Example Question #9 : Religions 600 Bce To 600 Ce

The Muslim calendar begins the year that ___________.

Possible Answers:

Ali, Mohammed’s grandson, was slain

Mohammed returned to the city of Mecca

Mohammed was born

Mohammed died

Mohammed fled from the city of Mecca

Correct answer:

Mohammed fled from the city of Mecca

Explanation:

Known as the Hijrah, Mohammed fled the city of Mecca with his followers; this event marks the beginning of the Muslim calendar.

The death of Ali, Mohammed's grandson, is important to understanding the difference between Sunnis and Shias, but it is not the beginning of the Muslim calendar.

Mohammed's birth date is celebrated in some Muslim communities as the holiday Mawlid, but it is not the beginning of the Muslim calendar.

Mohammed's death is an important event in Muslim history but not the beginning of the Muslim calendar.

Mohammed's return to Mecca is a triumphant event in the history of Islam and the Middle East, but it is not the beginning of the Muslim calendar.

Example Question #10 : Religions 600 Bce To 600 Ce

Early Byzantium adopted Christianity as a state religion, which is why starting in the early 300s ____________________.

Possible Answers:

Byzantine authorities increasingly forced suspected pagans to march over stone portraits of pagan gods as a test of faith

Pagan rituals increase in Byzantium as a vibrant counter-culture against the authorities, culminating in a series of disastrous civil wars

The Byzantine emperors gave all their wealth to the poor and lived as hermit emperors, delegating their political power to generals in the army

Christian symbolism, like crosses, are increasingly found as motifs from that era

Byzantine archaeological finds increasingly include objects with anti-"Mohammedian" (Muslim) symbols

Correct answer:

Christian symbolism, like crosses, are increasingly found as motifs from that era

Explanation:

In the early 300s, Byzantine authorities adopted Christianity as the empire's religion. Archaeological finds from that era document this increasing Christianization, especially visual motifs such as crosses.

Although there may have been a vibrant counter-culture celebrating paganism, Byzantium did not suffer from widespread civil wars between pagans and Christians.

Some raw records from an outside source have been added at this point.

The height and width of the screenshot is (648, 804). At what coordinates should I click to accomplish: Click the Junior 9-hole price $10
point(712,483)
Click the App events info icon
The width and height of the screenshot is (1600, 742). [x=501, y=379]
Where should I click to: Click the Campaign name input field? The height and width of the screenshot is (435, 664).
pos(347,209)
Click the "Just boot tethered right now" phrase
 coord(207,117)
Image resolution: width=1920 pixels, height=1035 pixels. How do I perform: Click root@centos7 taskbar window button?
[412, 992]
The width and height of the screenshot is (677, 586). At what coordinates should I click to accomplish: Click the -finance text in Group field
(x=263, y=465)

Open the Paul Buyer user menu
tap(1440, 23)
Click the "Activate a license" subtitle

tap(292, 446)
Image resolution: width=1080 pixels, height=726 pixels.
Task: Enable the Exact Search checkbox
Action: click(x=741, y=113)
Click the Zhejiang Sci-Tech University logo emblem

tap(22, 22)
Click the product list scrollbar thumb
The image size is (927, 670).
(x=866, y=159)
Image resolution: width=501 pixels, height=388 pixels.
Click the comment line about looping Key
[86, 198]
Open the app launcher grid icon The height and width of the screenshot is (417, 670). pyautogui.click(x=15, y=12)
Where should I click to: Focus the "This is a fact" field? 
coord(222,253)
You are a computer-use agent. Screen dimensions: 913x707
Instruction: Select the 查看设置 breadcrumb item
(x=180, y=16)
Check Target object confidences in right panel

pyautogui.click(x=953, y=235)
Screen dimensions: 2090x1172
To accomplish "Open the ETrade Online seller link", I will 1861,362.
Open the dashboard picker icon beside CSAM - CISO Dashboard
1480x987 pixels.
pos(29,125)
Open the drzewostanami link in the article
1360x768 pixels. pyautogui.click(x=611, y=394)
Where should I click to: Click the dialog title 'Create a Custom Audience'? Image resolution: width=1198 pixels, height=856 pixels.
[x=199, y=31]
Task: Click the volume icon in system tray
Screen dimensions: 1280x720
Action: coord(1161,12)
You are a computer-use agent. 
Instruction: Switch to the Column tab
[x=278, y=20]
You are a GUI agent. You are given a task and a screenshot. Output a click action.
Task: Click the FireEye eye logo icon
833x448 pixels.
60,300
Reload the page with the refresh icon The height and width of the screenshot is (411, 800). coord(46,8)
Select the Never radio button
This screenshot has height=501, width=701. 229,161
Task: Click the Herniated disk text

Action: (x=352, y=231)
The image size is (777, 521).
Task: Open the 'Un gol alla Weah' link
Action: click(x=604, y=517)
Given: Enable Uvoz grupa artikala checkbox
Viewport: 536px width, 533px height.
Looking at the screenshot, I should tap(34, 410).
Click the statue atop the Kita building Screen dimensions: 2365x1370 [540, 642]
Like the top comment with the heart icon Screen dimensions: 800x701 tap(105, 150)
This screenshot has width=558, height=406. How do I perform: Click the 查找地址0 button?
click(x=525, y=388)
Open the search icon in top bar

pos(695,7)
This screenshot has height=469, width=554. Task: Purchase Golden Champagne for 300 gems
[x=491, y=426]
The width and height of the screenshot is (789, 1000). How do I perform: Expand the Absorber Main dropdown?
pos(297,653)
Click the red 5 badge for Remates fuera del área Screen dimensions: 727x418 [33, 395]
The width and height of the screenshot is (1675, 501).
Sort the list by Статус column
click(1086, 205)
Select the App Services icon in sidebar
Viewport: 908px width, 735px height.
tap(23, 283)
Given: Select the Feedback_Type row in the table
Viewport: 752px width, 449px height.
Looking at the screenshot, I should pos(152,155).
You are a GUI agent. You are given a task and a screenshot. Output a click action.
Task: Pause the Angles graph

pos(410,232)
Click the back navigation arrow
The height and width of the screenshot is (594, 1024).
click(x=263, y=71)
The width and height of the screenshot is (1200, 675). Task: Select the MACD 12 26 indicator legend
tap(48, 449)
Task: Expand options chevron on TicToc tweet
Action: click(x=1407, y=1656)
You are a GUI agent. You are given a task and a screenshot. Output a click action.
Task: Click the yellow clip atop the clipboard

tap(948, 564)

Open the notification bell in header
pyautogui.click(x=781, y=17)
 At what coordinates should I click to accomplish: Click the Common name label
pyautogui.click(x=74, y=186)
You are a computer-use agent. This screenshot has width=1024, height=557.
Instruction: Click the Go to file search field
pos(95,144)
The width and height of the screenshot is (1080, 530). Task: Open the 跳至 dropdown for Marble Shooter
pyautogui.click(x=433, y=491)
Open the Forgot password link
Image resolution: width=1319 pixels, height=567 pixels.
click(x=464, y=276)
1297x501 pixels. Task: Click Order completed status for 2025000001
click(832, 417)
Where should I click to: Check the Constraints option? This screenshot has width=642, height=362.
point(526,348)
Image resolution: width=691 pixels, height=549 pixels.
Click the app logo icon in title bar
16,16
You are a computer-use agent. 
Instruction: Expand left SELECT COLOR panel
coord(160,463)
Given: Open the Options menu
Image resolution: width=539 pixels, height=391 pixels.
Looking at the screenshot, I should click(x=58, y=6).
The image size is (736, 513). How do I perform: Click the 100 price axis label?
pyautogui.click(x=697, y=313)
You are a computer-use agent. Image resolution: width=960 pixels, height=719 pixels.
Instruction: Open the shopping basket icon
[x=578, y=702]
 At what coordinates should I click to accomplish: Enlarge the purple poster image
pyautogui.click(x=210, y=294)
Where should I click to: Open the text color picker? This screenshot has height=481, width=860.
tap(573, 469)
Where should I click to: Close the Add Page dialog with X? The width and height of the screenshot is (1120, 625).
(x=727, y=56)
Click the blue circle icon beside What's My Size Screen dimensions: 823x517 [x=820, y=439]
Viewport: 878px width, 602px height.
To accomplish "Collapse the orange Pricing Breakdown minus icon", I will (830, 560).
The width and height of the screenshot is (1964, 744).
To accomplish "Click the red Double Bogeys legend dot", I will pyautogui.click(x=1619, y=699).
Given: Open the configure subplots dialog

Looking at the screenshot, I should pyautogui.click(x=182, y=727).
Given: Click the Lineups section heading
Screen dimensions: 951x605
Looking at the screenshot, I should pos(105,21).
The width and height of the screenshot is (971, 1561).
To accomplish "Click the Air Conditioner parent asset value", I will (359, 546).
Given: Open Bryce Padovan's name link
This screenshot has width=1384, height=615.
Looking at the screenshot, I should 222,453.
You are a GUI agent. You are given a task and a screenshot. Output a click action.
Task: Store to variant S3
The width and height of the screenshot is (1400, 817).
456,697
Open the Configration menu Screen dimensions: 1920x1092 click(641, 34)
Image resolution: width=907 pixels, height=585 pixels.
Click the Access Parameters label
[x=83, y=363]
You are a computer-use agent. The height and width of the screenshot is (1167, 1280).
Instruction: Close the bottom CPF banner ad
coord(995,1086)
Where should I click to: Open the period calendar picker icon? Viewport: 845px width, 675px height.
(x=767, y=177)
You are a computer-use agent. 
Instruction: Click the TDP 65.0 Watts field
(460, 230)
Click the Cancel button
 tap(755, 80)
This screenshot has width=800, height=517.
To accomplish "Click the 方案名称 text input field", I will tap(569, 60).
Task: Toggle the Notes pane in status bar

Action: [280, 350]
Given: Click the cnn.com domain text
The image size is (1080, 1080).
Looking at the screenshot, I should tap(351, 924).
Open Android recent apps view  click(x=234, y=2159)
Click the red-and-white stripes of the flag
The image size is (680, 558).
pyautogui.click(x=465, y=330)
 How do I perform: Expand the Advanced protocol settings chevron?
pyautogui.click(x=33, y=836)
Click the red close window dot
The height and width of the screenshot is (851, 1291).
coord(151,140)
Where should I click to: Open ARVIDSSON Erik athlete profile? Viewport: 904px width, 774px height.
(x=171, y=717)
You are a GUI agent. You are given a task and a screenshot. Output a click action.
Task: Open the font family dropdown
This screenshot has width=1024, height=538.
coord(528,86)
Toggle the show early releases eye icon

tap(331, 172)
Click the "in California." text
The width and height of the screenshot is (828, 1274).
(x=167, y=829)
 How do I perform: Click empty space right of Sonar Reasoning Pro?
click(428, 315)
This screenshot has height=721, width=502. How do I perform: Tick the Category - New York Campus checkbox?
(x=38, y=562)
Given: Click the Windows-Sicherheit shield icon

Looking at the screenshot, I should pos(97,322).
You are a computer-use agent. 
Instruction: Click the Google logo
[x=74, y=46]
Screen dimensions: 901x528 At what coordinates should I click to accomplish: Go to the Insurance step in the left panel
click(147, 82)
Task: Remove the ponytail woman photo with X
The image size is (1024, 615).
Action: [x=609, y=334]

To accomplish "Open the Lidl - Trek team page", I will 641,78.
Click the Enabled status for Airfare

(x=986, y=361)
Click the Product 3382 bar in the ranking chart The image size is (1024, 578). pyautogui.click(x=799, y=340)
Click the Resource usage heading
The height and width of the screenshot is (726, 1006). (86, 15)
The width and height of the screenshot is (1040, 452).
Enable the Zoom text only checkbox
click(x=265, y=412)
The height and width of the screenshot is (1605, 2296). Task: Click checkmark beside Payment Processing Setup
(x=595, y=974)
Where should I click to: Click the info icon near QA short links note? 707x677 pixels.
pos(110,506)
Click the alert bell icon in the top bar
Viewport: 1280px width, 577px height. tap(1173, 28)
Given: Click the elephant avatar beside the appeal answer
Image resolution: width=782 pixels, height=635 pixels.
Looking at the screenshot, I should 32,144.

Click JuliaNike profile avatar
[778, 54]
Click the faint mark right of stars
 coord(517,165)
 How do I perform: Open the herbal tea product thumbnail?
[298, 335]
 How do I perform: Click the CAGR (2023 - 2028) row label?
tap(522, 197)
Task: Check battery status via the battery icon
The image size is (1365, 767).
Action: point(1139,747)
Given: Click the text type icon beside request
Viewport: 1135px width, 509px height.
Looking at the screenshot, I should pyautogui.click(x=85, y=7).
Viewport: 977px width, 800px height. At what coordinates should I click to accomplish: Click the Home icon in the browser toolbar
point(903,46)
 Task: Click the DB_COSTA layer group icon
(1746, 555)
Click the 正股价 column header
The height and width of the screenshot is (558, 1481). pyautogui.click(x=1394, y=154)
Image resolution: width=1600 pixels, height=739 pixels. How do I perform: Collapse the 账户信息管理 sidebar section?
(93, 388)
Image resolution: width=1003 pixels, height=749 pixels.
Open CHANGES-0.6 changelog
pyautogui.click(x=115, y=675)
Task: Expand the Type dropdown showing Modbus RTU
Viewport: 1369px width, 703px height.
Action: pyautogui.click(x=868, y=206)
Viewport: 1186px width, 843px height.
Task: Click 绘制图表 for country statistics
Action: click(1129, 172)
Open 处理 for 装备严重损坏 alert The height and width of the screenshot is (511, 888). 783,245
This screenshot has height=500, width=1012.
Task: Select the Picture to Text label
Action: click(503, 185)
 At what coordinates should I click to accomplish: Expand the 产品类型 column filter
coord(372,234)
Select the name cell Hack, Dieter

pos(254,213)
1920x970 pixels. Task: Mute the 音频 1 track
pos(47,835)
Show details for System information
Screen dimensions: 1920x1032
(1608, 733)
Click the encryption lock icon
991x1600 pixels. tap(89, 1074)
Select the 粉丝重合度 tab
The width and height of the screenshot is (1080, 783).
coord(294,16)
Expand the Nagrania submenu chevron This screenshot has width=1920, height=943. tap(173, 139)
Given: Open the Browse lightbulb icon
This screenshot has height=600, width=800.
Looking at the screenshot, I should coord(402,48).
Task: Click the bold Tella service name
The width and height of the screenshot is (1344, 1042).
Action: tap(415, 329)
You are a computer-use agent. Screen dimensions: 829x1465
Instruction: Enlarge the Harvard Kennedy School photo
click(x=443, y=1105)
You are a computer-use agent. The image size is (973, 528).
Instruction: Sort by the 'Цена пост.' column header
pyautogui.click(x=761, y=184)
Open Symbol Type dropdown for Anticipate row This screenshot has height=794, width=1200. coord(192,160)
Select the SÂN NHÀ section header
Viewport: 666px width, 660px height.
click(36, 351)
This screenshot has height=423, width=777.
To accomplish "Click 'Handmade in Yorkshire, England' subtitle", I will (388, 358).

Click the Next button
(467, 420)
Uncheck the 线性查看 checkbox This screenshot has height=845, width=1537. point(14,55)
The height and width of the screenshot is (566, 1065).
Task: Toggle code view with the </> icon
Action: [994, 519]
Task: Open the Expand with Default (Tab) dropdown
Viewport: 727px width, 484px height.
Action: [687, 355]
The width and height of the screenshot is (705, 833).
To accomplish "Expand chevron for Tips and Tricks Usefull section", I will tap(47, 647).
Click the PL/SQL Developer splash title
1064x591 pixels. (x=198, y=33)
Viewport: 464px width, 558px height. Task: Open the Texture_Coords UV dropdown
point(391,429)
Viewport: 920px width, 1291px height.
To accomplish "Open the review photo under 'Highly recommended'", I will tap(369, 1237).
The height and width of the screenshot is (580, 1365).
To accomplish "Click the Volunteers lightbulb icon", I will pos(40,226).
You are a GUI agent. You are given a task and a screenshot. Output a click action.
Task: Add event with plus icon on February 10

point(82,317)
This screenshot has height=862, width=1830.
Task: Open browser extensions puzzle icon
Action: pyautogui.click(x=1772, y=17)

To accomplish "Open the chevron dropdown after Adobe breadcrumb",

Mohammed lived in the 7th century, centuries after Byzantine authorities adopted Christianity.

Byzantine authorities never forced suspected to pagans to march over stone portraits of pagan deities, although this was actually a Japanese practice in the 17th through 19th centuries against suspected Christian communities.

Some Byzantine emperors were more religious than others, but they tended to rule with absolute power; as a general rule they were not hermitic and did not delegate political power to generals in the army due to religious beliefs.